• REQUIREMENTS:
[A] Which four signals does the Kubernetes monitoring article list as Google's Four Golden Signals?
[B] Echo the Kubernetes monitoring article word for word, starting with "- Prometheus, an" and going on through "Broken, and Why?".
[C] Carry on writing the Kubernetes monitoring article, picking up right after its last line.

• SOURCE TEXT:
>>>>>

Table of Contents
Introduction
In part I of this blog series, we understood that monitoring a Kubernetes cluster is a challenge we can overcome if we use the right tools. We also understood that the default Kubernetes dashboard allows us to monitor the different resources running inside our cluster, but it is very basic. We suggested tools and platforms like cAdvisor, Kube-state-metrics, Prometheus, Grafana, Kubewatch, Jaeger, and MetricFire.
In this blog post, we are going to look at the Four Golden Signals of building an observable system, and then see how Prometheus can help us in applying these rules.
To get started, sign up for the MetricFire free trial. You can try out our Prometheus alternative with almost no setup.
Key Takeaways
- Monitoring Kubernetes clusters is challenging, but using tools like Prometheus can help.
- Google's Four Golden Signals (Latency, Traffic, Errors, Saturation) are crucial for building observable systems.
- Prometheus, an open-source tool, aids in monitoring and alerting Kubernetes clusters.
- Utilize advanced features like AlertManager and integrate with Grafana dashboards for better insights.
What’s Broken, and Why?

<<<<<

• DATA SHOWN:
>>>>>

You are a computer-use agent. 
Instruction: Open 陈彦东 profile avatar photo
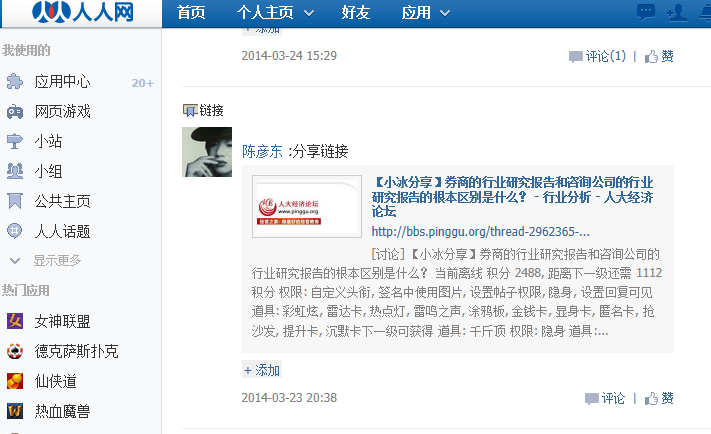pos(207,152)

<<<<<

• ANSWERS TO THE PROBLEMS:
[A] Latency, Traffic, Errors, and Saturation.

[B]
- Prometheus, an open-source tool, aids in monitoring and alerting Kubernetes clusters.
- Utilize advanced features like AlertManager and integrate with Grafana dashboards for better insights.
What’s Broken, and Why?

[C]
A big part of a DevOps team's job is to empower development teams to take part in operational responsibility. DevOps is based on cooperation between the various IT players around good practices to design, develop, and deploy applications more quickly, less expensively, and with higher quality. It regulates the development and operation teams around the famous principle given to us by Werner Vogels, CTO of Amazon: "You build it, you run it". Therefore, the people that make up the team are one of DevOps' main assets.
Taking responsibility for running an application also requires the DevOps team to get involved in other subtasks, like monitoring it. This is when choosing the right metrics to watch in production is critical. What you monitor and the data you see will impact your DevOps approach.
Also, involving the team in traditional monitoring tasks is not enough. With monitoring, you can discern what is happening in your production infrastructure. For example, you can determine if there is a high activity volume on a server or a pool of servers. However, with observability (or white box monitoring), you can detect the problem before it becomes an issue.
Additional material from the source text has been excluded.